=== PROVIDED MATERIAL ===
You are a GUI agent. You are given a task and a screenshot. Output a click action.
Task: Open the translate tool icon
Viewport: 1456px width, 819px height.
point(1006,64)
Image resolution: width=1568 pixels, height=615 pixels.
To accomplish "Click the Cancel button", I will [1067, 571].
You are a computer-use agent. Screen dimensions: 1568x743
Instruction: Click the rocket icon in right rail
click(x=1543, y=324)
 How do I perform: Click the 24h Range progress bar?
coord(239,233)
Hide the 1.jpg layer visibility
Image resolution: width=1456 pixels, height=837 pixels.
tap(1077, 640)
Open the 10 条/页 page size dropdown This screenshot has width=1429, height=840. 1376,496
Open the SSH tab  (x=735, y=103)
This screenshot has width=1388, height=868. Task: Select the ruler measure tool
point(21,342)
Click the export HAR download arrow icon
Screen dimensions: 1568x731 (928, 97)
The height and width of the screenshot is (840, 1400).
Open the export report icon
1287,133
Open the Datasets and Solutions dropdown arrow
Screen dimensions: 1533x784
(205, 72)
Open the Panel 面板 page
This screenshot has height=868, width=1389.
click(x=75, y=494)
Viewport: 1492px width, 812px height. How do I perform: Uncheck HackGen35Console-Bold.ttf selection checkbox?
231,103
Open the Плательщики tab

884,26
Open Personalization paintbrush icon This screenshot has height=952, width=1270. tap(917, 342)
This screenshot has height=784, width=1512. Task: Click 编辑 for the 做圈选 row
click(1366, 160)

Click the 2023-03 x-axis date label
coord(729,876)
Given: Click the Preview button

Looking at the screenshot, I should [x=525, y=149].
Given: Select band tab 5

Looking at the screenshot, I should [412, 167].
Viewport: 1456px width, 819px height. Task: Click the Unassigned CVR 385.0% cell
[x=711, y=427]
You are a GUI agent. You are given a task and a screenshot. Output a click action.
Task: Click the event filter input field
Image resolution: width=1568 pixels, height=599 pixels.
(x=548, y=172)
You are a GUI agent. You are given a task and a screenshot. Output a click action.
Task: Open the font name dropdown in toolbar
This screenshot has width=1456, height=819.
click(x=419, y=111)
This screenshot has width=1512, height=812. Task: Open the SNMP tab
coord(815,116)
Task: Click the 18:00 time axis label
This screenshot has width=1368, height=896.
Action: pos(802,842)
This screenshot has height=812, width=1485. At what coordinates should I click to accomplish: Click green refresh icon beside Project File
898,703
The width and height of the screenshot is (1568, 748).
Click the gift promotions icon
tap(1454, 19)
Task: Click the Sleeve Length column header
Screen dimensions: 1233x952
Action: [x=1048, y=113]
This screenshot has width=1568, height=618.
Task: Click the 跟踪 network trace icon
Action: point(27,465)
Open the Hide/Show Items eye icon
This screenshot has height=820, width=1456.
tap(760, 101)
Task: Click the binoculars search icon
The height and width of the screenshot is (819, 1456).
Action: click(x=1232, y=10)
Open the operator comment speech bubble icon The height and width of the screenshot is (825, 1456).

=== EXERCISE OBJECTIVE ===
Top to bottom, transcribe every line above exactly.

=== ANSWER FOR THIS EXERCISE ===
You are a GUI agent. You are given a task and a screenshot. Output a click action.
Task: Open the translate tool icon
Viewport: 1456px width, 819px height.
point(1006,64)
Image resolution: width=1568 pixels, height=615 pixels.
To accomplish "Click the Cancel button", I will [1067, 571].
You are a computer-use agent. Screen dimensions: 1568x743
Instruction: Click the rocket icon in right rail
click(x=1543, y=324)
 How do I perform: Click the 24h Range progress bar?
coord(239,233)
Hide the 1.jpg layer visibility
Image resolution: width=1456 pixels, height=837 pixels.
tap(1077, 640)
Open the 10 条/页 page size dropdown This screenshot has width=1429, height=840. 1376,496
Open the SSH tab  (x=735, y=103)
This screenshot has width=1388, height=868. Task: Select the ruler measure tool
point(21,342)
Click the export HAR download arrow icon
Screen dimensions: 1568x731 (928, 97)
The height and width of the screenshot is (840, 1400).
Open the export report icon
1287,133
Open the Datasets and Solutions dropdown arrow
Screen dimensions: 1533x784
(205, 72)
Open the Panel 面板 page
This screenshot has height=868, width=1389.
click(x=75, y=494)
Viewport: 1492px width, 812px height. How do I perform: Uncheck HackGen35Console-Bold.ttf selection checkbox?
231,103
Open the Плательщики tab

884,26
Open Personalization paintbrush icon This screenshot has height=952, width=1270. tap(917, 342)
This screenshot has height=784, width=1512. Task: Click 编辑 for the 做圈选 row
click(1366, 160)

Click the 2023-03 x-axis date label
coord(729,876)
Given: Click the Preview button

Looking at the screenshot, I should [x=525, y=149].
Given: Select band tab 5

Looking at the screenshot, I should [412, 167].
Viewport: 1456px width, 819px height. Task: Click the Unassigned CVR 385.0% cell
[x=711, y=427]
You are a GUI agent. You are given a task and a screenshot. Output a click action.
Task: Click the event filter input field
Image resolution: width=1568 pixels, height=599 pixels.
(x=548, y=172)
You are a GUI agent. You are given a task and a screenshot. Output a click action.
Task: Open the font name dropdown in toolbar
This screenshot has width=1456, height=819.
click(x=419, y=111)
This screenshot has width=1512, height=812. Task: Open the SNMP tab
coord(815,116)
Task: Click the 18:00 time axis label
This screenshot has width=1368, height=896.
Action: pos(802,842)
This screenshot has height=812, width=1485. At what coordinates should I click to accomplish: Click green refresh icon beside Project File
898,703
The width and height of the screenshot is (1568, 748).
Click the gift promotions icon
tap(1454, 19)
Task: Click the Sleeve Length column header
Screen dimensions: 1233x952
Action: [x=1048, y=113]
This screenshot has width=1568, height=618.
Task: Click the 跟踪 network trace icon
Action: point(27,465)
Open the Hide/Show Items eye icon
This screenshot has height=820, width=1456.
tap(760, 101)
Task: Click the binoculars search icon
The height and width of the screenshot is (819, 1456).
Action: click(x=1232, y=10)
Open the operator comment speech bubble icon The height and width of the screenshot is (825, 1456).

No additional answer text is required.